Van’da yapımı 2017 yılında tamamlanan Selçuklu, Osmanlı ve Arap mimarisinin özelliklerini barındıran bin 200 kişi kapasiteli Hacı Firdevs Türkmenoğlu Camii, cemaate geniş ve ferah bir ibadet ortamı sunuyor. Camiyi 2018 yılında ziyaret ederek resmi açılışını gerçekleştiren Cumhurbaşkanı Recep Tayyip Erdoğan, o sırada bir Kur’an-ı Kerim replikası (kopyası) hediye etti. 16. yüzyılın en büyük eserlerinden sayılan ve orijinali günümüzde Topkapı Sarayı’nda bulunan Mushaf-ı Şerif’in bir replikası da Hacı Firdevs Türkmenoğlu Camii’nde muhafaza ediliyor. Camide özel bir alanda sergilenen Kur’an-ı Kerim, sadece Ramazan aylarında bu alandan çıkarılarak cami imam hatipleri tarafından okunuyor.



“Herkesin istifade etmesi ve görmesi gerekiyor”
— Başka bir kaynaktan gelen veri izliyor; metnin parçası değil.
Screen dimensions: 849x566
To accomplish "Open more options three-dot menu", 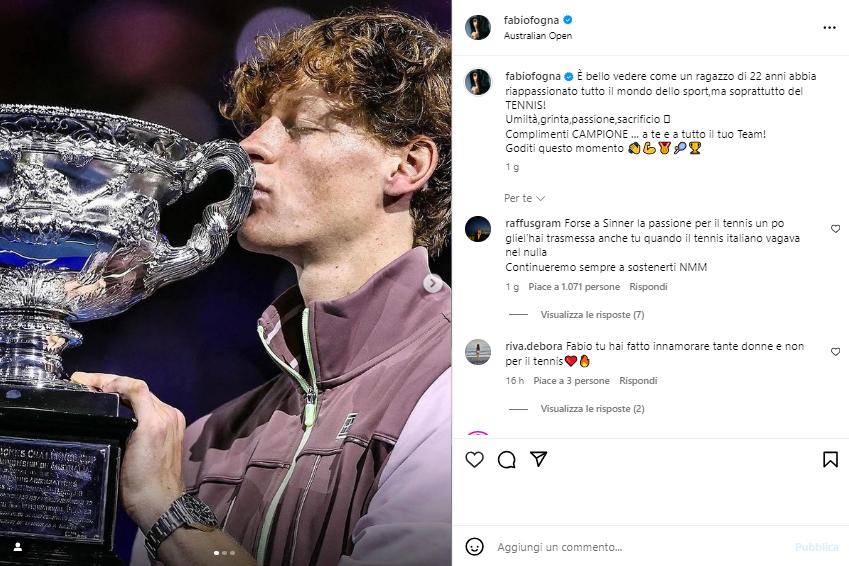I will [x=829, y=27].
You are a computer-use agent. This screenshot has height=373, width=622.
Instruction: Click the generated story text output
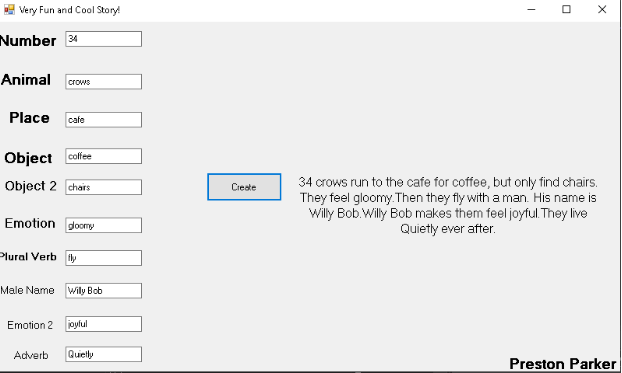coord(448,205)
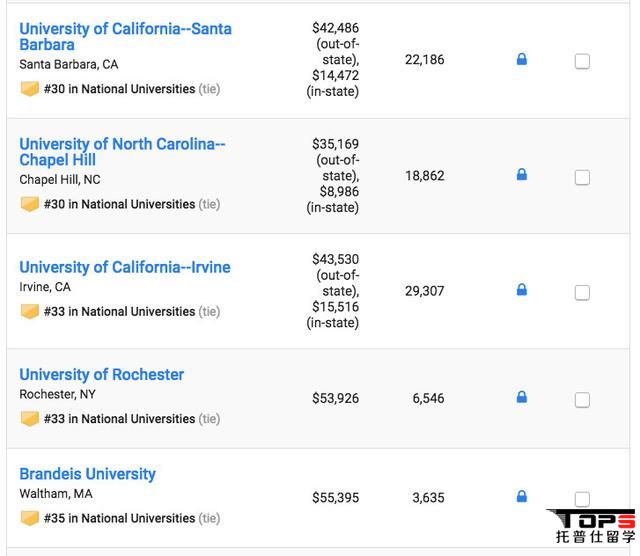Check the compare box for UC Santa Barbara

coord(582,62)
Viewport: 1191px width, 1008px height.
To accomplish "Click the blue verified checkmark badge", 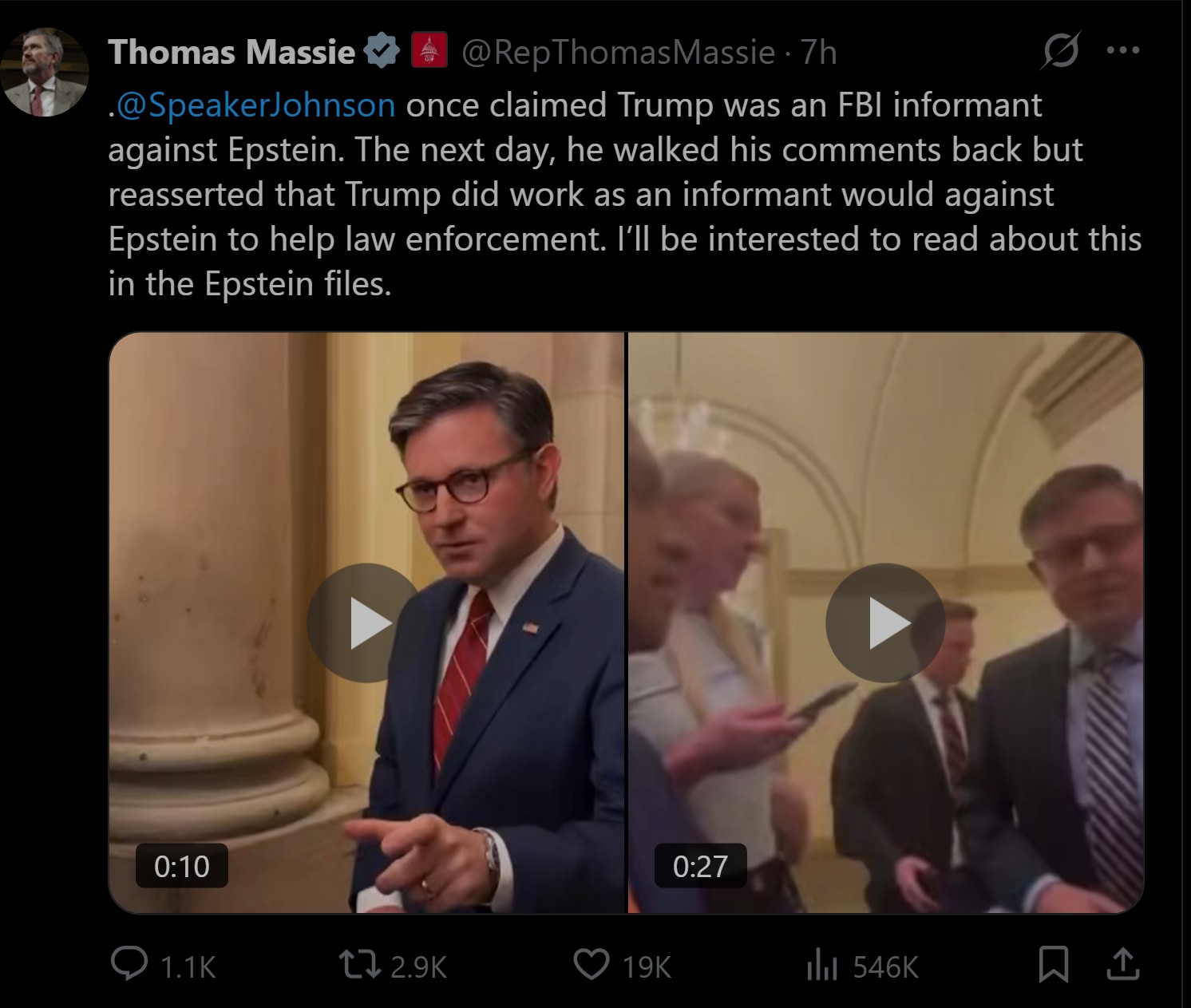I will [x=382, y=52].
İHA muhabirine konuşan Camii İmam Hatibi Nasrullah Yavuz, caminin resmi açılışında Cumhurbaşkanı tarafından bu Kur’an-ı Kerim’in hediye edildiğini belirtti. Cumhurbaşkanının ziyaret sırasında camiyle ilgili kendilerinden bilgi aldığını hatırlatan Yavuz, o gün kendileriyle arasından geçen ‘hafızlık’ diyalogunu anlattı. Bir Cumhurbaşkanı’nın Kur’an-ı Kerim ile meşgul olmasının kendilerini mutlu ettiğini dile getiren Yavuz, “Caminin içinde bize bu Kur’an-ı Kerimi takdim ettiler. Bizler de o gün bu camlı dolabı yaptırdık. Daha sonra camimizin güney kısmına bıraktık. Herkesin istifade etmesi ve görmesi gereken mübarek Kur’an-ı Kerim’i camimizde muhafaza ediyoruz” dedi.



“Kur’an-ı Kerim cemaatin ilgisini çekiyor”


Camiye ilk giriş yapan cemaatin ilk olarak Kur’an-ı Kerim’e dikkat kesildiğini söyleyen Yavuz, “Gelen cemaat dolabın yanına gelerek bizlerden bilgi alıyor. Daha sonra yazılan yazıları okuyor. Bizler de her Ramazan-ı Şeriflerde camimizde hatip yapıyoruz. Her öğle namazlarından sonra bu Kur’an-ı Kerim’i rahlesiyle birlikte mihraba indirip cemaatimizin iştirakiyle hatip okuyoruz. Böylece bu mübarek Kur’an- Kerim’den istifade etmeye çalışıyoruz” diye konuştu.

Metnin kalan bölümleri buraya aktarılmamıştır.